Plot the process tomography matrices for some 1, 2, and 3-qubit qubit gates.
"""
from qutip import *

gate_list = [['C-NOT', cnot()],
             ['SWAP', swap()],
             ['$i$SWAP', iswap()],
             ['$\sqrt{i\mathrm{SWAP}}$', sqrtiswap()],
             ['S-NOT', snot()],
             ['$\pi/2$ phase gate', phasegate(pi/2)],
             ['Toffoli', toffoli()],
             ['Fredkin', fredkin()]]

# loop though the gate list and plot the gates
for gate in gate_list:

 name  = gate[0]
 U_psi = gate[1]

 N = len(U_psi.dims[0]) # number of qubits

 # create a superoperator for the density matrix
 # transformation rho = U_psi * rho_0 * U_psi.dag()
 U_rho = spre(U_psi) * spost(U_psi.dag())

 # operator basis for the process tomography
 op_basis = [[qeye(2), sigmax(), sigmay(), sigmaz()] for i in range(N)]

 # labels for operator basis
 op_label = [["i", "x", "y", "z"] for i in range(N)]

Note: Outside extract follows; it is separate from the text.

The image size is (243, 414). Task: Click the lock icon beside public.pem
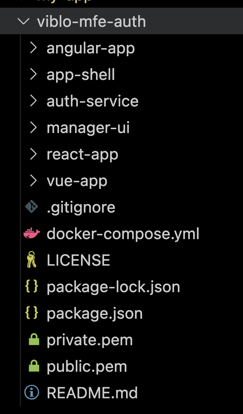coord(34,366)
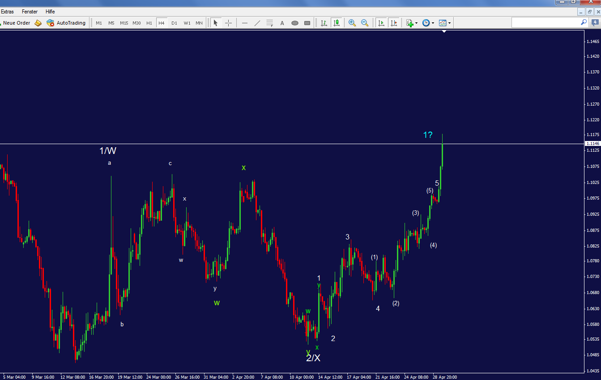
Task: Click the Neue Order button
Action: [x=18, y=23]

 # calculate the chi matrix
 chi = qpt(U_rho, op_basis)

 # visualize the chi matrix
 qpt_plot_combined(chi, op_label, name)

show()
This program produces the following figures:

These figures are all examples of ideal quantum gates. To illustrate how the quality of a gate can deteriorate due to interaction between the qubits and their environment, let's consider a simple but experimentally realizable implementation of the two-qubit iSWAP gate. One way of implementing this gate is to produce the interaction Hamiltonian $H = g\left(\sigma_x\otimes\sigma_x + \sigma_y\otimes\sigma_y\right)$, and turn on this interaction for a period of time $T=\pi/4g$ [Schuch2003] [Steffen2006]. In the absence of noise and other imperfections, this procedure results in an ideal iSWAP gate to be applied to the two qubits. With QuTiP, we can easily simulate this process, and additionally study how and to what extent the gate deteriorates due to dissipation, imperfect switching of the interaction, detuning, etc. The following code demonstrates how to do this kind of analysis using QuTiP.

"""
Plot the process tomography matrix for a 2-qubit iSWAP gate.
"""
from qutip import *

g = 1.0 * 2 * pi # coupling strength
g1 = 0.75        # relaxation rate
g2 = 0.25        # dephasing rate
n_th = 1.5       # bath temperature

T = pi/(4*g)
H = g * (tensor(sigmax(), sigmax()) + tensor(sigmay(), sigmay()))
psi0 = tensor(basis(2,1), basis(2,0))

c_ops = []
# qubit 1 collapse operators
sm1 = tensor(sigmam(), qeye(2))
sz1 = tensor(sigmaz(), qeye(2))
c_ops.append(sqrt(g1 * (1+n_th)) * sm1)
c_ops.append(sqrt(g1 * n_th) * sm1.dag())
c_ops.append(sqrt(g2) * sz1)
# qubit 2 collapse operators
sm2 = tensor(qeye(2), sigmam())
sz2 = tensor(qeye(2), sigmaz())
c_ops.append(sqrt(g1 * (1+n_th)) * sm2)
c_ops.append(sqrt(g1 * n_th) * sm2.dag())
c_ops.append(sqrt(g2) * sz2)

# process tomography basis
op_basis = [[qeye(2), sigmax(), sigmay(), sigmaz()]] * 2
op_label = [["i", "x", "y", "z"]] * 2

# dissipative gate
U_diss = propagator(H, T, c_ops)
chi = qpt(U_diss, op_basis)
qpt_plot_combined(chi, op_label)

# ideal gate 
U_psi = (-1j * H * T).expm()
U_ideal = spre(U_psi) * spost(U_psi.dag())
chi = qpt(U_ideal, op_basis)
qpt_plot_combined(chi, op_label)

show()

The code produces the following figures (the ideal iSWAP gate to the left, the dissipative one to the right):

Note: the quantum process tomography functions were added after the 2.0 release, so to run these examples you need to get the latest development version of QuTiP from the SVN repository. Alternatively, if you prefer to stay on the official release (recommended for stability), you can download this file and put it in the same directory as the example code and add "from qpt import *" at the top of the example files (just below the line "from qutip import *").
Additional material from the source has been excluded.